Simcox is a natural American genius at publicity. "We're going to grow," he explains, "until we equal the number of the Border Patrol if we have to. We have 7,000 members and next year we'll have 14,000 to 15,000. We have Americans here taking jobs that the government won't take. Try and remove us."
He speaks darkly of an incident like Tiananmen Square should the authorities try to remove Minutemen from their stations.
He loves the marches by illegals and their supporters. "It's already backfired," he says. "We couldn't ask for a better situation–hundreds of thousands showing no respect for this country. The silent majority is not out there yelling and screaming."
In a few days, Simcox will unleash his new idea: have the Minutemen build fences on private property along the line to demonstrate that the U.S. government could easily stop this brown invasion of America. First, there will be a 6–foot–deep trench backed by coils of concertina wire and then a 15–foot–tall steel mesh fence with the top angling toward Mexico. Behind this will be a dirt road and video cameras so that anyone on a home computer can watch for illegals. Across the road will be another 15–foot fence and more concertina wire. The group figures the whole deal will run only $125 to $150 a foot.
I stroll around the corner and see the tally board. One day the Minutemen's morning shift sighted 92 illegals and bagged 34. The midday shift saw 83 and caught 59. The night crew sighted 54 and nailed 23. These numbers stun me because they mean that, unlike last year, the coyotes have so many customers they cannot afford to avoid routes known to have Minutemen plopped in their path. Imagine rush hour and you see the reality. Of course, bagging the quarry means calling the Border Patrol to pick them up. The Minutemen are punctilious about the niceties of law, and what they are doing—armed patrols against lawbreakers—is legal.
They are the inevitable consequence of illegal immigration, part of a new page in American nativism. They are neither alarming, nor unfriendly, nor relevant.

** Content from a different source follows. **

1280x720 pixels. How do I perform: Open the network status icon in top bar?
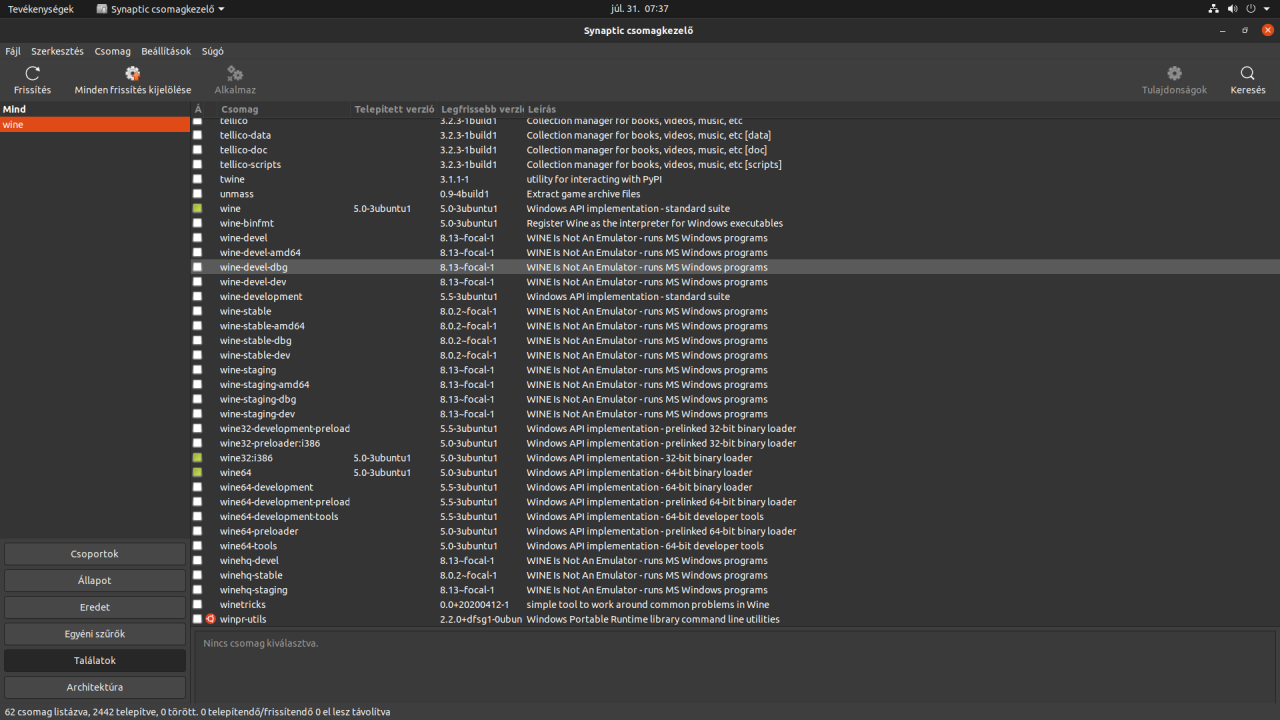(1213, 8)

Forty miles south of the Minuteman camp, I hit the drag road, a dirt track swept by the Border Patrol looking for the footprints of men, women, and children heading north. The ground is littered with cast–off water bottles, clothing, food cans, shoes, gloves, backpacks. The Buenos Aires National Wildlife Refuge, covering about 185 square miles, was created by the U.S. Fish and Wildlife Service in 1985, in part to save the masked bobwhite, a bird that was extinct in the United States and barely clinging to life in Mexico. What killed off the bird was settlement in both nations. Now it is being slowly stomped to death in its last refuge. Migrants have created 1,320 miles of trails and resurrected 200 miles of old roads, now littered with abandoned cars, some decorated with bullet holes.